My 11 month old Black and Tan/Red Male Pup's black sadle seems to be getting lighter and lighter.

Since 4 months old his back has got lighter and light and has now got what its a "bitch stripe" or salt and pepper from his shoulders down to his tail. but it seems to be spreading all throughout his saddle now which is now starting to fade.

I believe it may because of two reasons and would like to get all of your opinions 

1st- He has 1 retained testicle. (I know it has to be removed and I plan and doing so FYI) I know male GSDS often develope bitch stripe once they have been neatured- even if they didn't have one before because of the lack of testosterone being produced and more estrogen being produced. My vet even said it needs to come out because the testicle hasnt come down and will produce more estrogen and unbalance is hormonal levels.

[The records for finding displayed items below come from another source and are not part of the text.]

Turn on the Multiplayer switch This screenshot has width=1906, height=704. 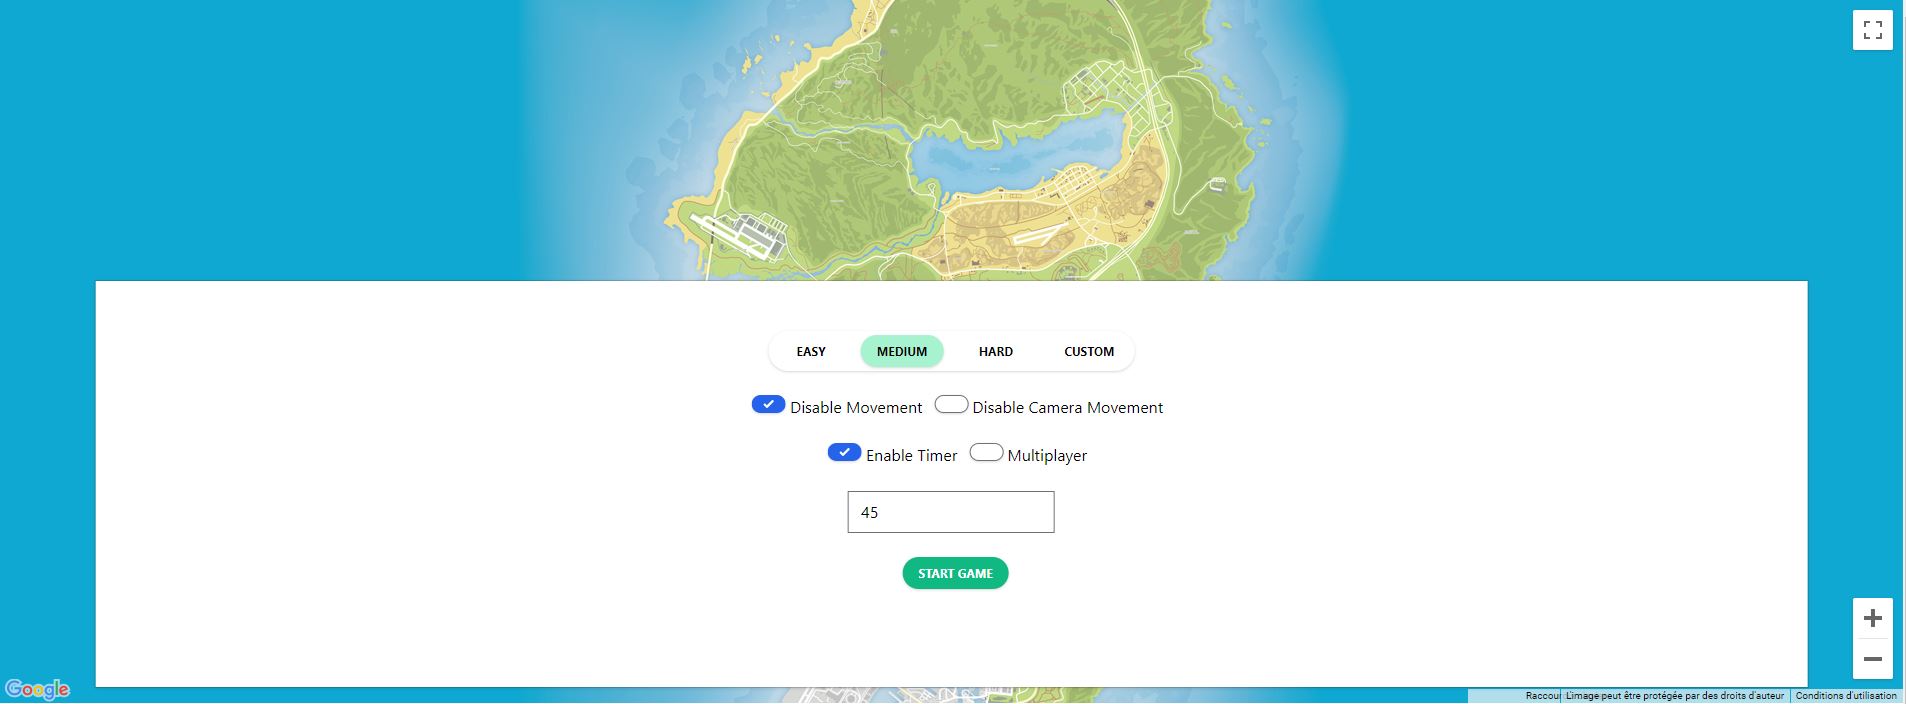point(986,453)
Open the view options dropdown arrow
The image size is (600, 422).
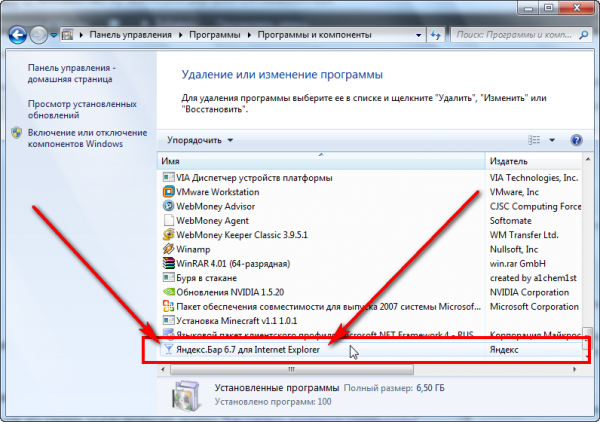pos(552,140)
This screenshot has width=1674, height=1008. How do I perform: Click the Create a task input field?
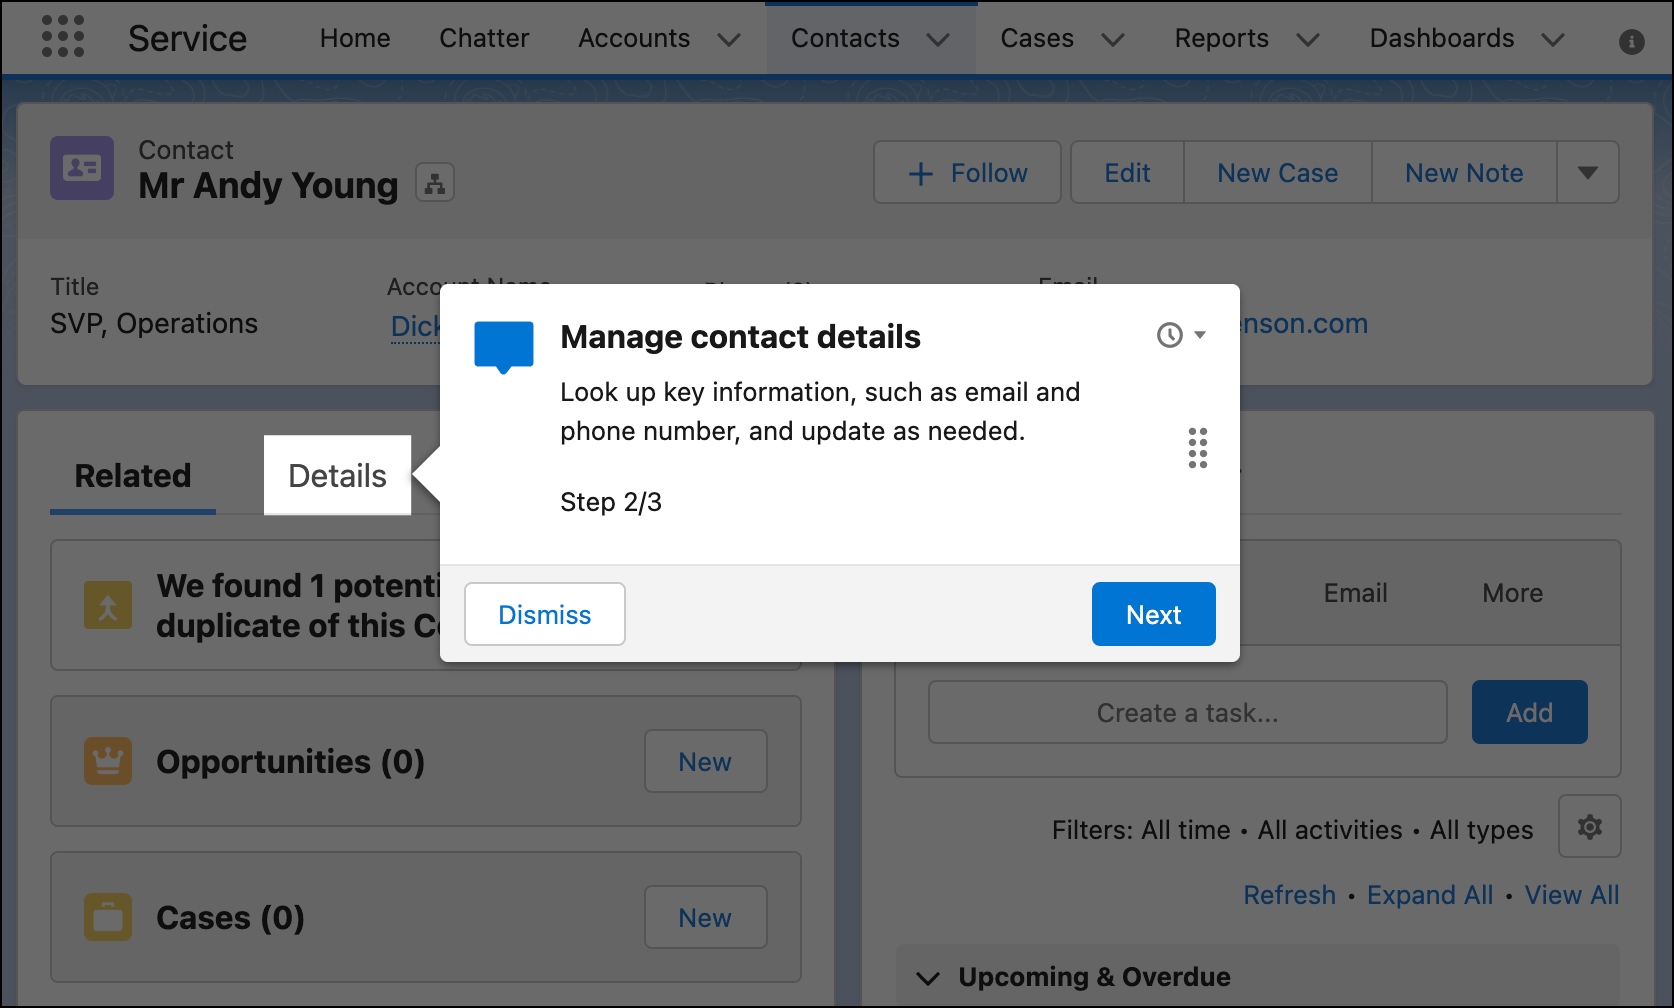pos(1187,712)
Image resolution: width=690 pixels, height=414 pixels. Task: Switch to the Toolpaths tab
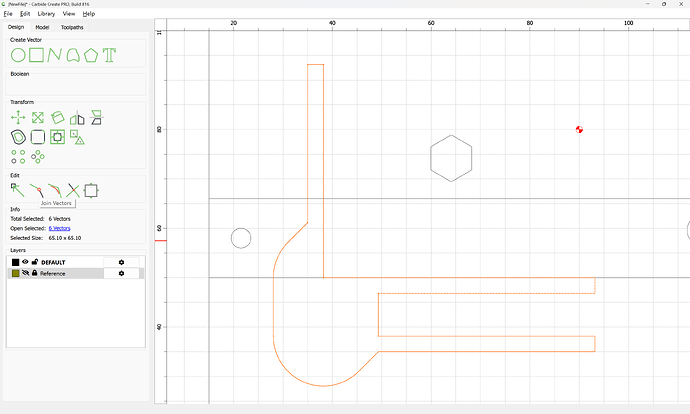click(72, 27)
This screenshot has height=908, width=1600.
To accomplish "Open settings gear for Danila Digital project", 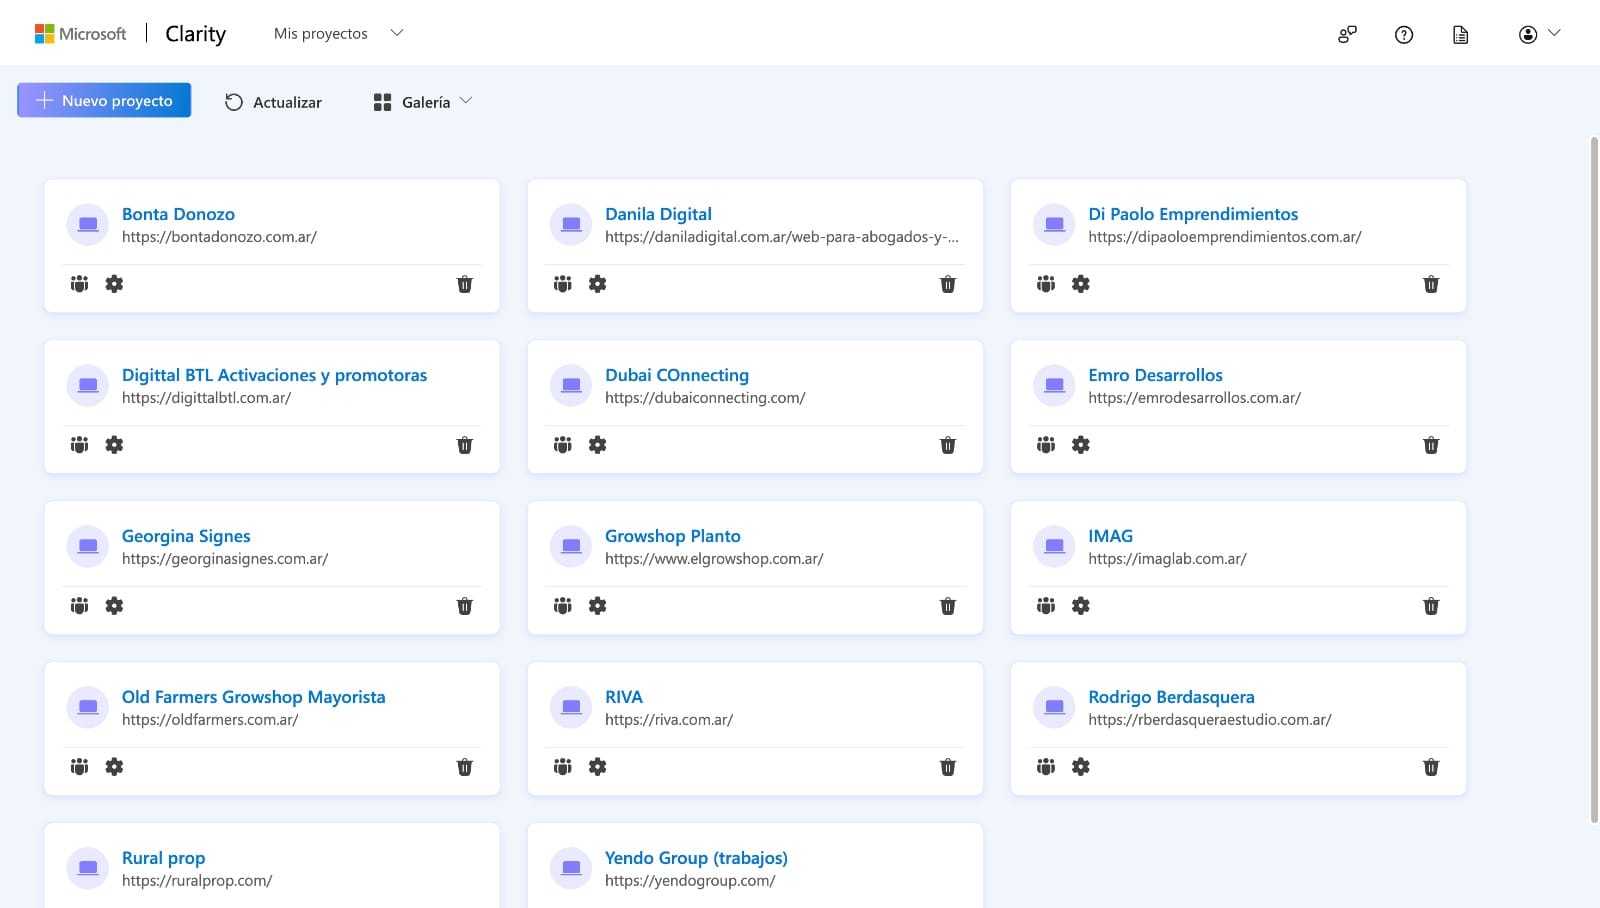I will pyautogui.click(x=597, y=284).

2nd- His diet i have read about other peoples GSDs coats fading away basically to nothing they then switched foods and there coat came back nice and rich. He is currently eating Advance Puppy Plus Growth Large Breed and is having about 5 cups a day.

Would love to hear your thoughts and advice on the matter 
Thanks


----------



## Xeph (Jun 19, 2005)

Unneutered males can get bitch stripes too. Lack of testosterone is not the issue.

His diet is also unlikely to be the issue.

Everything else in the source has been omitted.